3 minute read
From Delivery to Discovery
THE PSYCHOLOGIST JEAN PIAGET HAS HAD AN INDELIBLE IMPACT ON THE FIELD OF EDUCATION. He was fascinated by the origins of knowledge and was particularly interested in the cognitive development of children. Where others saw kids on a playground simply at play, he saw young learners in the act of exploration and discovery.
Piaget’s focus on how individuals develop, rather than on how individuals are influenced in their development, stimulated a reformation in education. Information delivery is being eclipsed by information discovery, which lies at the heart of The Peck School’s emphasis on student-centered learning. Student-centered learning shifts students from assignments to experiences that authentically engage them. They are guided to become active, responsible participants in their own learning.
Peck’s 2015 Strategic Plan envisioned this shift to more student-centered learning for all grades, which includes more project-based opportunities. That promise is overwhelmingly visible on a day-to-day basis and the result is that students are increasingly making meaningful connections between in-class learning and the real-world problems around them. Peck is not only providing education in all the necessary subject areas—but is also infusing students with the lifelong ability to ask essential questions and dig deeper into subjects and solutions.
In addition to cognitive benefits, student-centered learning carries a host of emotional benefits. It is a teaching and learning approach that explores the intersection between experience and ideas, and so factors in the range of feelings encountered as students embark on projects, research, and assignments.

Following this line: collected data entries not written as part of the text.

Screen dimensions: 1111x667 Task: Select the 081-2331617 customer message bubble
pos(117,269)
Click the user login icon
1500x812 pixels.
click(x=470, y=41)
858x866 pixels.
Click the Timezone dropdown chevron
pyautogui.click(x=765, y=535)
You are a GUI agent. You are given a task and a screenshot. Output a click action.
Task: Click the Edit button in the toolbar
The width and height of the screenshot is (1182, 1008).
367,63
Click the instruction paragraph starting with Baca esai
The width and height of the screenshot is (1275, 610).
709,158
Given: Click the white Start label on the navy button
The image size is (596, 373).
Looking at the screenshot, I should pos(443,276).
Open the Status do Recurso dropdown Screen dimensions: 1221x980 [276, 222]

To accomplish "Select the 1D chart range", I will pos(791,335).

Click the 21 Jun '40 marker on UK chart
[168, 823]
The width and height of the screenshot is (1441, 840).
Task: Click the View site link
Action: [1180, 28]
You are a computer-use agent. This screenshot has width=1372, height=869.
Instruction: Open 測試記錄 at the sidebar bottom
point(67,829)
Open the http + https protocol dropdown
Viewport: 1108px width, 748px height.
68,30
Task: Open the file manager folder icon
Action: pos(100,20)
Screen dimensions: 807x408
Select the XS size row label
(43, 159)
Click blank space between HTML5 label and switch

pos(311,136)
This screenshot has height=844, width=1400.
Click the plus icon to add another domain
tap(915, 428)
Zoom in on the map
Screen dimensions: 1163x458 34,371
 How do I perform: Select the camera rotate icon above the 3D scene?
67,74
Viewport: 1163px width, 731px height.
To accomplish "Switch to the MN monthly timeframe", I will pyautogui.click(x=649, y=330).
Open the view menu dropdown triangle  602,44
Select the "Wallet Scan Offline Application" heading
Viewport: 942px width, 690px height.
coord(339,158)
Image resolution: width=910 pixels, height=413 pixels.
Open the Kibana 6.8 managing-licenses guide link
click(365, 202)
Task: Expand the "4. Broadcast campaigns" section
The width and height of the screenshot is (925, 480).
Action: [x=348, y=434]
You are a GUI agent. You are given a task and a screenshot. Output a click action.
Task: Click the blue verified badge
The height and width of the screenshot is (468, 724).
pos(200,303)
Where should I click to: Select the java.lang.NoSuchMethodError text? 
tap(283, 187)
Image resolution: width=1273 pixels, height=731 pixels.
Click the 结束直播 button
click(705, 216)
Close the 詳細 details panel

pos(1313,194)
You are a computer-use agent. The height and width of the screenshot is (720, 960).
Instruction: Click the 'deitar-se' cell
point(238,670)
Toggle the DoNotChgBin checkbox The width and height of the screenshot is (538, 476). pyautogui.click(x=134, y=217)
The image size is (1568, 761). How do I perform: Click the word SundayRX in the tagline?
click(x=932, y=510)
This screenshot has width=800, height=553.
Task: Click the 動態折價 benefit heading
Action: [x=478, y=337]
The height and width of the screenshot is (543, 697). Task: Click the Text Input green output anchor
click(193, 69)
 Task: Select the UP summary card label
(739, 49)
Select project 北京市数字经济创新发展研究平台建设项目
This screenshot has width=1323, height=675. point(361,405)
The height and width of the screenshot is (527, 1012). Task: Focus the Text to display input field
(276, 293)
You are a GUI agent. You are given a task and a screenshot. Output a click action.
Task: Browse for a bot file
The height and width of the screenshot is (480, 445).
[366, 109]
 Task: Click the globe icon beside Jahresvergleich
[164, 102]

Throughout the learning process, students progress through states of uncertainty, optimism, confusion, frustration, doubt, clarity, a sense of direction and confidence, as well as satisfaction or disappointment. Students become more accustomed to this range of emotions, which better prepares them for lifelong learning and contributes to their sense of perseverance and grit.
The real world increasingly demands this mindset, as well as the self-direction to conduct research on a daily basis. Having the comfort level to ask questions and dig for answers is an essential skill in high school, college, and life. That’s why the student-centered approach at Peck also incorporates the concept of essential questions— thought-provoking queries designed to stimulate the search for deeper meaning. At the beginning of each academic year, this structure sets the stage for discovery, collaboration, and multidisciplinary project-based learning opportunities.
This year, fifth-grade students at Peck began with the essential question, “What makes a civilization?” While they explored this question in history classes, studying the key qualities of successful ancient civilizations, they also connected this question to their yearlong multidisciplinary project asking what it would take to sustain a civilization underground.
Last year, the fifth grade’s yearlong project involved building a civilization on Mars, and each year the faculty team will vary the location and parameters of the project while still maintaining the general civilizations theme. Grade 5 teachers in all subject areas are encouraged to tap into the civilizations theme to design their own non-traditional, student-centered units of learning.
To introduce the theme in English class this year, the fifth grade read City of Ember, a book set in an underground civilization. The underground society suffers from incompetencies and incivilities that threaten its survival. Knowing the qualities that define a robust civilization, students wrote their own underground civilization story and created visual representations of their underground setting, characters, and the problems they faced.
As students studied mythology, they paid particular attention to how different cultures harbor different beliefs about what inhabits the underworld. They are also writing skits that depict the variety of notions and superstitions various cultures maintain regarding the underworld.
In their art classes, fifth graders also encountered the underground civilizations theme. As they explored the concepts of form and function and looked closely at architecture as an art form, they were inspired to design their vision of practical or necessary underground buildings. After sketching their concepts and then rendering them as 3D digital models, they laser-etched and painted a facade of their buildings from mat board.
In their science classes, fifth-grade students are examining the benefits and constraints that might be imposed when attempting to seed and grow plants underground.
The underground civilizations topic has also found its way into other disciplines such as math, history, and technology.
The end result of this strengthened focus on student-centered learning speaks to the ultimate goal of education: that students will master the art of their own learning, that they can infer what are the important questions, and that they are confident in their ability to find their own answers.